This marks the week UNBC students will be looking into their banks accounts with a little less cash to spare. The tuition fee deadline for the fall semester is now up and with a two per cent hike in the cost, some are feeling the pinch.
A 100 dollar increase to tuition may not seem like a lot, but it can take a toll on UNBC students. President of the Northern Undergraduate Student Society (NUGSS), Arctica Cunningham, says some students have to work full-time while they study just to afford school. “That’s a huge burden on your academics as well as your social experience in university,” she said. “If you spend all your time working, then you don’t get to go out and experience those fun events, those things that make your experience memorable while you’re at university.”
Cunningham added that for some students, a tuition increase this year could mean the difference between paying rent or a grocery bill. However, NUGSS is doing its part to provide financial aid through its on-campus food bank. “They can come in here no questions asked and we can provide that food, we also really encourage people to seek out financial aid through scholarships and bursaries that are offered by the university.”
University tuition fees across the country have gone up more than 40 per cent in the last decade according to Statistics Canada. The increase at UNBC will stay capped at two per cent this year, below the provincial average, but some students still find it hard to make ends meet.
Corinna Knapton is an Education student at UNBC and she says it can be a tough balance. “It’s really hard to balance your practicums and your clinicals and hold a job at the same time, so it’s sometimes really hard to hold down a job, while you’re in school.”

To do →
(1) According to the article on UNBC tuition, by how much have university tuition fees across Canada gone up in the last decade?
(2) Reproduce the part of the article on UNBC tuition starting at "This marks the" and ending at "feeling the pinch.".
(3) Extend the article on UNBC tuition from the point where it stops.

Exercise data →
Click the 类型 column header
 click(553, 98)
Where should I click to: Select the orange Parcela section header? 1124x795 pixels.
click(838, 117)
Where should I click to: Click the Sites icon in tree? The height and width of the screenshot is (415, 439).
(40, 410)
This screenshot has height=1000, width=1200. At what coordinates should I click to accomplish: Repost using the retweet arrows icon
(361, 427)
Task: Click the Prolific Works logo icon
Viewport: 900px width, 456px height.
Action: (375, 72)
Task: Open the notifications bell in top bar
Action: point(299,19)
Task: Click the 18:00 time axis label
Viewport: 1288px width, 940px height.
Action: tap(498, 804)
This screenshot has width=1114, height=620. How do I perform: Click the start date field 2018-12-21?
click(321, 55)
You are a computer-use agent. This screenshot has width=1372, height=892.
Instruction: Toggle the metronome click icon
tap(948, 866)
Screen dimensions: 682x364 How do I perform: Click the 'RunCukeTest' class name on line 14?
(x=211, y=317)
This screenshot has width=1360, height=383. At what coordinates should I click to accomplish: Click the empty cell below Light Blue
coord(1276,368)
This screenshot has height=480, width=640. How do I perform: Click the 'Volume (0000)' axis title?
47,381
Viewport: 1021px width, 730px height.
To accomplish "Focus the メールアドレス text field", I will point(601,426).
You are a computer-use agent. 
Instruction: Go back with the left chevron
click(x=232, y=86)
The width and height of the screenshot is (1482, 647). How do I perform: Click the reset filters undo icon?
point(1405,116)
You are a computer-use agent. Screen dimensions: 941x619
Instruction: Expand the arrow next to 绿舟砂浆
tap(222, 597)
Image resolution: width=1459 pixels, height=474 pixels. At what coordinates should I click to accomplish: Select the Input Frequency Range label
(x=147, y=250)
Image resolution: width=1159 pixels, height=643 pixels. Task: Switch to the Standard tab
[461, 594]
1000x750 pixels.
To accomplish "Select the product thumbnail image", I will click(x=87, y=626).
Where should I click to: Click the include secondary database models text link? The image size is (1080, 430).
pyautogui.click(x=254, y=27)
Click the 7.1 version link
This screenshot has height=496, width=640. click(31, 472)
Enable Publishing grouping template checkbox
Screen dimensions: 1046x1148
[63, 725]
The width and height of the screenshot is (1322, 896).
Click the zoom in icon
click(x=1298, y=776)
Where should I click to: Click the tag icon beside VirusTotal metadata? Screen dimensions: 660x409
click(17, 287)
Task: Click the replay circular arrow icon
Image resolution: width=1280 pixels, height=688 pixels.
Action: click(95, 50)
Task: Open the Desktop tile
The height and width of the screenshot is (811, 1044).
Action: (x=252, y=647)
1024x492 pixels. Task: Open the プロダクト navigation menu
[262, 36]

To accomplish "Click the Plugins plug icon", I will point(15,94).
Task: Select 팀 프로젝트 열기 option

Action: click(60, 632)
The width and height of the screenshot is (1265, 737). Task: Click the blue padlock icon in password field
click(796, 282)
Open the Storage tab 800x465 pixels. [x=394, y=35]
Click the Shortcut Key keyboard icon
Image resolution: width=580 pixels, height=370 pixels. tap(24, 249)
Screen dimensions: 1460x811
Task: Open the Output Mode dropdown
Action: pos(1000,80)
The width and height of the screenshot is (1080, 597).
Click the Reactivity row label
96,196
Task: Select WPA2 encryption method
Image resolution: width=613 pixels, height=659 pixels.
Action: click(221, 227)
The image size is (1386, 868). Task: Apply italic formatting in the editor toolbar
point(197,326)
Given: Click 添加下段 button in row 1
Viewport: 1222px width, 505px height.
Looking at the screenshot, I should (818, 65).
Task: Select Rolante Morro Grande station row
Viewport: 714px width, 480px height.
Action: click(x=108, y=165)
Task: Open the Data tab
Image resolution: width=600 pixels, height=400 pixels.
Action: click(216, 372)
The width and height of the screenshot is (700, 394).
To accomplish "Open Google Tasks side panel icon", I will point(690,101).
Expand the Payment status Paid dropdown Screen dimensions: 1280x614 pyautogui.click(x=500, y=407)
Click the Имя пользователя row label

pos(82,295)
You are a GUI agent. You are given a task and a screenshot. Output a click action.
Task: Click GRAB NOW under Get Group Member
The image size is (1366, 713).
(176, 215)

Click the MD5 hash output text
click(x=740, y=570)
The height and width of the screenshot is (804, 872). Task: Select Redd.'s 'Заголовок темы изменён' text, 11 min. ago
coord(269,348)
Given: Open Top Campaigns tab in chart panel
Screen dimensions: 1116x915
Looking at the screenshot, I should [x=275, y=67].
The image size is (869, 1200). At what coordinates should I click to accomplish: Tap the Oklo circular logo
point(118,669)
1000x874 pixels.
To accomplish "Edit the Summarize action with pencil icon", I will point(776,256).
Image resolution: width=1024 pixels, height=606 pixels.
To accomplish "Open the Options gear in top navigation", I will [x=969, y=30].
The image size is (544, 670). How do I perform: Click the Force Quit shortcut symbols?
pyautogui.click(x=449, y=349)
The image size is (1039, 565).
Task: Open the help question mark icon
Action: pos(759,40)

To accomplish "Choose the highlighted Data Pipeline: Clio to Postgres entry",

Results in order →
(1) More than 40 percent, according to Statistics Canada.

(2)
This marks the week UNBC students will be looking into their banks accounts with a little less cash to spare. The tuition fee deadline for the fall semester is now up and with a two per cent hike in the cost, some are feeling the pinch.

(3)
Meanwhile, Drennen Hallett is a single mom attending classes at UNBC. “Going through this stage in my life is kind of an undertaking, so adding on 10 thousand dollars, plus, plus, plus, is a little stressful for me.”
To combat the cost, Interim Vice-President Academic, Dan Ryan, says the university is looking to boost enrollment by lower costs. “We do that by ensuring our processes are efficient and that we’re not burdening them with extra costs that they would have otherwise,” he said.
Those extra costs do indeed add up. The line-up at the UNBC book store is a long one, with students spending an average 800 to 1,000 dollars on textbooks each years. Ryan says there are alternative measures. “We actually have an initiative here at UNBC to help our faculty look at and evaluate some of the open education resources so that they can use them in their classes, rather than ask these students to buy textbooks.”
For now, the struggle is real, but Cunningham hopes to lower tuition fees in the years to come. “It’s one of the things we’re going to be advocating for in this next year,” she said. “There’s probably going to be tough budgeting decisions made by the university, but we’re hoping that doesn’t come from student tuition rates this year.”